Reproduisez sans aucune modification l'intégralité du texte sur la neutralité de l'État républicain.

TEXTE FOURNI
•••••

Un contresens étonnant sur la neutralité de l’État républicain

En proclamant la laïcité de la République et la Séparation des Églises et de l’État, un Jules Ferry et un Ferdinand Buisson entendaient affirmer la neutralité de l’État sur les plans politique et confessionnel mais non sur le plan philosophique. Cette tradition fait de l’éducation à la rationalité scientifique le complément indispensable d’une éducation à la laïcité. L’école de la République ne doit pas rester muette devant les énoncés superstitieux qui peuvent encore se trouver dans toute foi religieuse. Les maîtres, dans leur classe, voient tous les jours des jeunes désemparés victimes d’un providentialisme souvent apocalyptique ou encore des théories du complot. Ces superstitions se mêlent aux convictions. Faudrait-il ici rester neutre ? Le récent Livret de la laïcité, rédigé à la hâte, n’en souffle mot. Alain Policar se croit donc autorisé à défendre cette approche non critique de la neutralité.

Avec lui, méditons cette formule d’Edgar Quinet, datant du 19 septembre 1853 : « Notre pays a toujours été superficiel jusque dans ses fureurs ; il serait bien temps enfin de se remettre sur la piste des véritables ennemis ».
Quel meilleur avertissement contre l’esprit munichois qui consiste à se rendre avant d’avoir combattu ? C’est ne garder du drapeau tricolore que la couleur blanche.

•••••

DONNÉES
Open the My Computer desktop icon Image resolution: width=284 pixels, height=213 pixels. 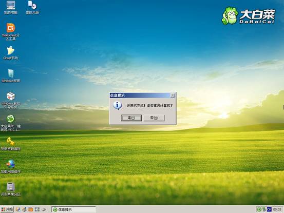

•••••

CORRIGÉ
Un contresens étonnant sur la neutralité de l’État républicain

En proclamant la laïcité de la République et la Séparation des Églises et de l’État, un Jules Ferry et un Ferdinand Buisson entendaient affirmer la neutralité de l’État sur les plans politique et confessionnel mais non sur le plan philosophique. Cette tradition fait de l’éducation à la rationalité scientifique le complément indispensable d’une éducation à la laïcité. L’école de la République ne doit pas rester muette devant les énoncés superstitieux qui peuvent encore se trouver dans toute foi religieuse. Les maîtres, dans leur classe, voient tous les jours des jeunes désemparés victimes d’un providentialisme souvent apocalyptique ou encore des théories du complot. Ces superstitions se mêlent aux convictions. Faudrait-il ici rester neutre ? Le récent Livret de la laïcité, rédigé à la hâte, n’en souffle mot. Alain Policar se croit donc autorisé à défendre cette approche non critique de la neutralité.

Avec lui, méditons cette formule d’Edgar Quinet, datant du 19 septembre 1853 : « Notre pays a toujours été superficiel jusque dans ses fureurs ; il serait bien temps enfin de se remettre sur la piste des véritables ennemis ».
Quel meilleur avertissement contre l’esprit munichois qui consiste à se rendre avant d’avoir combattu ? C’est ne garder du drapeau tricolore que la couleur blanche.